→ EXERCISE OBJECTIVE:
Each record that follows is to be output in full, precisely as written.
====== DATA RECORDS
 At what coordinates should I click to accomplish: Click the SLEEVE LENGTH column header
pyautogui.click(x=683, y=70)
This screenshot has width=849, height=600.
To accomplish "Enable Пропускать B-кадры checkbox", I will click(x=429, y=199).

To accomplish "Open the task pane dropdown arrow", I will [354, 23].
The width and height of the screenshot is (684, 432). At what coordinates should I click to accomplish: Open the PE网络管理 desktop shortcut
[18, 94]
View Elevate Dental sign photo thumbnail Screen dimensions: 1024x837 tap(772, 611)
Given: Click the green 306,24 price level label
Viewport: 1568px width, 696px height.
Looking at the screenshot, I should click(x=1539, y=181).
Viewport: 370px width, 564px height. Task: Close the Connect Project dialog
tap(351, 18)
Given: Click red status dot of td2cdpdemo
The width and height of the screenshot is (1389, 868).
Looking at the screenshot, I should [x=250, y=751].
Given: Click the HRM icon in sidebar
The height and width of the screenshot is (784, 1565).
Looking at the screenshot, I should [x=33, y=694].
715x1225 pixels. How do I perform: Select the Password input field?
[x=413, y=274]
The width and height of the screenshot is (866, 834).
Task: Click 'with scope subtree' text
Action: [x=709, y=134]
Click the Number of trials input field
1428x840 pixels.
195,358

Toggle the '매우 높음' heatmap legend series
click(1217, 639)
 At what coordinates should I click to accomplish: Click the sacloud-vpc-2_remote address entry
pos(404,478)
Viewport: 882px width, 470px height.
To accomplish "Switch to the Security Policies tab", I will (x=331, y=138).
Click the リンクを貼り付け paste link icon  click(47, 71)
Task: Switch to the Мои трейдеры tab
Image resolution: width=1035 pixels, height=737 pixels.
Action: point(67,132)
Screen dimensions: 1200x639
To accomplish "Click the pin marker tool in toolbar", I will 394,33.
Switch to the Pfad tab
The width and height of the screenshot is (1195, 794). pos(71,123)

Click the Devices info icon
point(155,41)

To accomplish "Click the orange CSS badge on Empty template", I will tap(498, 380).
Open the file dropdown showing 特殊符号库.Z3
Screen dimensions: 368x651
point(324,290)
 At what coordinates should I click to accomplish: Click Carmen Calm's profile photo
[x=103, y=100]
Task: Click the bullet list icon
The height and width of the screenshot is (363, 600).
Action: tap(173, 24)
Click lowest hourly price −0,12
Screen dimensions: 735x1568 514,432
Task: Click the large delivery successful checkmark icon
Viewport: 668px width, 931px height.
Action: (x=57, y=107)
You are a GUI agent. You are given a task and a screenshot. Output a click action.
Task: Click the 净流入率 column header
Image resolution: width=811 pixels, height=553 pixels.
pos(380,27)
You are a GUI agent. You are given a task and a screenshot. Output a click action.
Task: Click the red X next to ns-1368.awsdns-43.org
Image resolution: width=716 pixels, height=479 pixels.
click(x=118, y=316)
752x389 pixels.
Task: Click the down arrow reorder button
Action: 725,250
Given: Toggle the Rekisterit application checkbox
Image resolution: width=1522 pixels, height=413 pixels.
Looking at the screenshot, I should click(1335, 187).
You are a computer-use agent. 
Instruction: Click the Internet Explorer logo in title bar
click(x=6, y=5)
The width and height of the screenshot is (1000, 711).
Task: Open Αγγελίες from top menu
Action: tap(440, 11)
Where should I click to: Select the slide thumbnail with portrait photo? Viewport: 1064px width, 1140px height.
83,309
============
→ TASK OUTPUT:
 At what coordinates should I click to accomplish: Click the SLEEVE LENGTH column header
pyautogui.click(x=683, y=70)
This screenshot has width=849, height=600.
To accomplish "Enable Пропускать B-кадры checkbox", I will click(x=429, y=199).

To accomplish "Open the task pane dropdown arrow", I will [354, 23].
The width and height of the screenshot is (684, 432). At what coordinates should I click to accomplish: Open the PE网络管理 desktop shortcut
[18, 94]
View Elevate Dental sign photo thumbnail Screen dimensions: 1024x837 tap(772, 611)
Given: Click the green 306,24 price level label
Viewport: 1568px width, 696px height.
Looking at the screenshot, I should click(x=1539, y=181).
Viewport: 370px width, 564px height. Task: Close the Connect Project dialog
tap(351, 18)
Given: Click red status dot of td2cdpdemo
The width and height of the screenshot is (1389, 868).
Looking at the screenshot, I should [x=250, y=751].
Given: Click the HRM icon in sidebar
The height and width of the screenshot is (784, 1565).
Looking at the screenshot, I should [x=33, y=694].
715x1225 pixels. How do I perform: Select the Password input field?
[x=413, y=274]
The width and height of the screenshot is (866, 834).
Task: Click 'with scope subtree' text
Action: [x=709, y=134]
Click the Number of trials input field
1428x840 pixels.
195,358

Toggle the '매우 높음' heatmap legend series
click(1217, 639)
 At what coordinates should I click to accomplish: Click the sacloud-vpc-2_remote address entry
pos(404,478)
Viewport: 882px width, 470px height.
To accomplish "Switch to the Security Policies tab", I will (x=331, y=138).
Click the リンクを貼り付け paste link icon  click(47, 71)
Task: Switch to the Мои трейдеры tab
Image resolution: width=1035 pixels, height=737 pixels.
Action: point(67,132)
Screen dimensions: 1200x639
To accomplish "Click the pin marker tool in toolbar", I will 394,33.
Switch to the Pfad tab
The width and height of the screenshot is (1195, 794). pos(71,123)

Click the Devices info icon
point(155,41)

To accomplish "Click the orange CSS badge on Empty template", I will tap(498, 380).
Open the file dropdown showing 特殊符号库.Z3
Screen dimensions: 368x651
point(324,290)
 At what coordinates should I click to accomplish: Click Carmen Calm's profile photo
[x=103, y=100]
Task: Click the bullet list icon
The height and width of the screenshot is (363, 600).
Action: tap(173, 24)
Click lowest hourly price −0,12
Screen dimensions: 735x1568 514,432
Task: Click the large delivery successful checkmark icon
Viewport: 668px width, 931px height.
Action: (x=57, y=107)
You are a GUI agent. You are given a task and a screenshot. Output a click action.
Task: Click the 净流入率 column header
Image resolution: width=811 pixels, height=553 pixels.
pos(380,27)
You are a GUI agent. You are given a task and a screenshot. Output a click action.
Task: Click the red X next to ns-1368.awsdns-43.org
Image resolution: width=716 pixels, height=479 pixels.
click(x=118, y=316)
752x389 pixels.
Task: Click the down arrow reorder button
Action: 725,250
Given: Toggle the Rekisterit application checkbox
Image resolution: width=1522 pixels, height=413 pixels.
Looking at the screenshot, I should click(1335, 187).
You are a computer-use agent. 
Instruction: Click the Internet Explorer logo in title bar
click(x=6, y=5)
The width and height of the screenshot is (1000, 711).
Task: Open Αγγελίες from top menu
Action: tap(440, 11)
Where should I click to: Select the slide thumbnail with portrait photo? Viewport: 1064px width, 1140px height.
83,309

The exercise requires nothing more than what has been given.